Given text:
——
Pieces move effortlessly and soundlessly around the board (from Canterbury to Alexandria) with the Grand Master (Williams) always in control and determining pre-ordained moves and counter moves. A bishop (archbishop) moves sideways up the board angrily denouncing sodomy, but is blocked by a knight (Kenneth Kearon and the ACC) and moves back several squares. Akinola moves to the right. Aspinall to the left. A pawn moves in to block any progression a right-thinking archbishop might make. Everyone breathes a sigh of relief. The game goes on with no winners or losers. The Anglican Communion is a zero sum game.

Theo Hobson, in an article in The Spectator, appropriately titled "Mainly Monk", captures a singular truth (there is more than one) about Rowan Williams.

"He decided as a boy that he would be a priest and theologian, and never had any trouble getting there. He never had a period of adulthood, or even adolescence, in which he wondered what to do with his life, in which he dipped even a toe into another form of life. He has always belonged to the subculture of Church, and since undergraduate days it was obvious that he would have a successful career in it, and the universities joined to it. Contemporaries rightly saw him as a donnish prelate-in-waiting. So his life has been sheltered by the institutions of Church and Oxbridge, to a remarkable degree. He has never had to seek employment, or existential meaning, outside this world. He has almost always been housed by either Church or university, thus being spared a major form of worldly responsibility and angst. He happens never to have driven a car, another reprieve from dirty worldliness," wrote Hobson.

Is it any wonder then that Williams has become the Grand Master? His skills were evident from the beginning. The chess board was his. It was only a matter of time. He has also emerged as the Grand Manipulator.

He has been able to duck and weave over black and white moral issues like homosexuality, because he could say his personal beliefs would never interfere with the generally accepted views of the communion at large and the received teaching of Scripture.

Scriptural authority might be negotiable for Williams but, as Hobson observes, the authority of the Church is utterly non-negotiable to him, for the simple reason that he has never imagined living outside of its subculture. His reforming radicalism has always been analogous to that of the young aristocrat, who is hot for change, as long as nanny and cook are still there to look after him.

And a chess board is nearby.
——
Extracted records:
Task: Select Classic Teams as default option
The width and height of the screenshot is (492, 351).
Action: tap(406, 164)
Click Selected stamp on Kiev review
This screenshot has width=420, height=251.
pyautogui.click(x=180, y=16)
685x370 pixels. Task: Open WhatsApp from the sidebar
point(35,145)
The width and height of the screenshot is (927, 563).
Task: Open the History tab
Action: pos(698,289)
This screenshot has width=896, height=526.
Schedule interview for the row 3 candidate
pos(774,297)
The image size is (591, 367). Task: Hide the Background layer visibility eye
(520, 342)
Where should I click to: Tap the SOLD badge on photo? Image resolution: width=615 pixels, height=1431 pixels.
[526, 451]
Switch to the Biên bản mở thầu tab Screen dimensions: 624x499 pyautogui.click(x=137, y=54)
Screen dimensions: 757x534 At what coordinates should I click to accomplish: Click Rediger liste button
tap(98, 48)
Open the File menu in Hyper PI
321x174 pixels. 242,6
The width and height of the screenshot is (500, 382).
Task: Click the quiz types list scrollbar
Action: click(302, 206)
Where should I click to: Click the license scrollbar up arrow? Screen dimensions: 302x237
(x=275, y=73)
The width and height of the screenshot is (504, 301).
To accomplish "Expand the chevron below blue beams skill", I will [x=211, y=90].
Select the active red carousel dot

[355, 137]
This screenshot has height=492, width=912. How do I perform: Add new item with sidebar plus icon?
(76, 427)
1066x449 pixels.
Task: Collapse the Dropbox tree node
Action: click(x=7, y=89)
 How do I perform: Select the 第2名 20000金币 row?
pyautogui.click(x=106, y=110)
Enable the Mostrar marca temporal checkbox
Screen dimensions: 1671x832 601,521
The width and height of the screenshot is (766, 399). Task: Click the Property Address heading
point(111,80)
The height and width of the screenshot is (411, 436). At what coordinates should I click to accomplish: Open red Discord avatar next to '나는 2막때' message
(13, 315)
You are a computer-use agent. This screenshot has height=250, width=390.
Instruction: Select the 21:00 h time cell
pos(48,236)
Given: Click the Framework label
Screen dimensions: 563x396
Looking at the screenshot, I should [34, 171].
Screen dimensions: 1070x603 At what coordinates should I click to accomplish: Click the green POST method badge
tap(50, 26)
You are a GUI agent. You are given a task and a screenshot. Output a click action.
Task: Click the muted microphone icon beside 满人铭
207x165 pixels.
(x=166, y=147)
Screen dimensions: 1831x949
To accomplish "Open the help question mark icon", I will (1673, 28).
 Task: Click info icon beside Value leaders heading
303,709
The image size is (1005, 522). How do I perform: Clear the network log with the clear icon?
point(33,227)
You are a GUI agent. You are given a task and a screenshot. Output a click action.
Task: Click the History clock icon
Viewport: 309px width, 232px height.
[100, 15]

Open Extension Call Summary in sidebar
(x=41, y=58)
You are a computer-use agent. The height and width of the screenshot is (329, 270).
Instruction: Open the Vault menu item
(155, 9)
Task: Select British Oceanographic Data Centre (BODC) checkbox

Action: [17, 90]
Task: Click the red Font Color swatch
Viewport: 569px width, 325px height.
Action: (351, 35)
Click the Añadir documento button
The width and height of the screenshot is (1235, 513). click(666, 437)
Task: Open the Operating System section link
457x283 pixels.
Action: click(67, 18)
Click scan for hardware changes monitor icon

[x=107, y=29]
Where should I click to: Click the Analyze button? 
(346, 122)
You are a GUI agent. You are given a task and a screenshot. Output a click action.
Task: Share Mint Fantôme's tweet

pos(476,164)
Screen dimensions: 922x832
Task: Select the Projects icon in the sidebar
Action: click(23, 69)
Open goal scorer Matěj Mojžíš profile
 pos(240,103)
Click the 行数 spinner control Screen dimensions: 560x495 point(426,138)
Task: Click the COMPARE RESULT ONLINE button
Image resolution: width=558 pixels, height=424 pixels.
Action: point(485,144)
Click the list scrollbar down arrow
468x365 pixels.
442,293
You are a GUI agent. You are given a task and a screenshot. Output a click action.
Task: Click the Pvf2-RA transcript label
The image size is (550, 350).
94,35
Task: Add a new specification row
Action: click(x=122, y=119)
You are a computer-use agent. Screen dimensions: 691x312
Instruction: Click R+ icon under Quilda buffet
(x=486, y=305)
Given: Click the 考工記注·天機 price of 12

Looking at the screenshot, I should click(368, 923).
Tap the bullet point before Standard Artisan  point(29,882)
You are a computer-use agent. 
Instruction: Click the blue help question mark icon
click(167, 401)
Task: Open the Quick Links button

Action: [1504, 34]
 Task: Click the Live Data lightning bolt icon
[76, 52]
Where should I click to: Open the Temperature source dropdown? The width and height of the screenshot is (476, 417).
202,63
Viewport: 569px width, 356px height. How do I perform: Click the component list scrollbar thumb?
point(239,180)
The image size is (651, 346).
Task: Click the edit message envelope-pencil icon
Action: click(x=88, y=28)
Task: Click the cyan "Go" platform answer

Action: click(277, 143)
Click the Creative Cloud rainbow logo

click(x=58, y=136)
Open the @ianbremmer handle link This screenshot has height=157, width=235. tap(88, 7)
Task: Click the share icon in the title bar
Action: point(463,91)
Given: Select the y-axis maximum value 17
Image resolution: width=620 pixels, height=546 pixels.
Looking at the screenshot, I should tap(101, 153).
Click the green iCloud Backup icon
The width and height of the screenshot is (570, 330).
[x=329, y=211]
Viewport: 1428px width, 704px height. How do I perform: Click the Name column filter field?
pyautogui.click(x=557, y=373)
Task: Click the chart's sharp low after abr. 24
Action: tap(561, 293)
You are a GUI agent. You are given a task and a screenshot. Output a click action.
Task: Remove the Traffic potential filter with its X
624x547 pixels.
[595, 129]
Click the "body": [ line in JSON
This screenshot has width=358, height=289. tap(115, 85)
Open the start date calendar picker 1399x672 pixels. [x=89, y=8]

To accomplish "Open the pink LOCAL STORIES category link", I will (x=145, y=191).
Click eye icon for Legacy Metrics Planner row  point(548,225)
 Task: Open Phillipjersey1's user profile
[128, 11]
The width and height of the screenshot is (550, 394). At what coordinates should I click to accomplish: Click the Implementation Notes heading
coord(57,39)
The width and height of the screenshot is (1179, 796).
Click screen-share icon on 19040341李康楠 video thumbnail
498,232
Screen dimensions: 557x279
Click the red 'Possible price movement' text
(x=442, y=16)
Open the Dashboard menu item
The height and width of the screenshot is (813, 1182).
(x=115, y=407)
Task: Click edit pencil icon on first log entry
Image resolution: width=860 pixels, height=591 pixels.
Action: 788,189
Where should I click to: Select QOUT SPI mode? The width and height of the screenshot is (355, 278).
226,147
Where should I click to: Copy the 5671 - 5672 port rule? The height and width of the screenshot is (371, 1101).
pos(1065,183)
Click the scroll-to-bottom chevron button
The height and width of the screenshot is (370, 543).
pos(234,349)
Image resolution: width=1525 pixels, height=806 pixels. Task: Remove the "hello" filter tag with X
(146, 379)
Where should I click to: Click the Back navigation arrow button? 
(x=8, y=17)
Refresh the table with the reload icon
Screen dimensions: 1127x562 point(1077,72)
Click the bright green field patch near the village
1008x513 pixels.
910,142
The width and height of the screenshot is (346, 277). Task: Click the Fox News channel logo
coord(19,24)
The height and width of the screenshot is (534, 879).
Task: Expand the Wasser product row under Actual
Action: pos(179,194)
——
Request 1: Summarize the piece on Rowan Williams in two sentences.
Request 2: According to the piece on Rowan Williams, why is the authority of the Church non-negotiable to him?
The records play no part in what comes next.

Reply 1: The piece likens the Anglican Communion to a chess game with no winners or losers, in which Rowan Williams, as Grand Master, controls every move. Drawing on Theo Hobson's article in The Spectator, it describes Williams's life as sheltered by Church and Oxbridge, and it argues that he has dodged moral issues like homosexuality while holding the authority of the Church to be non-negotiable.

Reply 2: The piece says the authority of the Church is utterly non-negotiable to Williams because he has never imagined living outside its subculture. Hobson notes that Williams has always belonged to that subculture and has never had to seek employment or existential meaning outside the world of Church and university.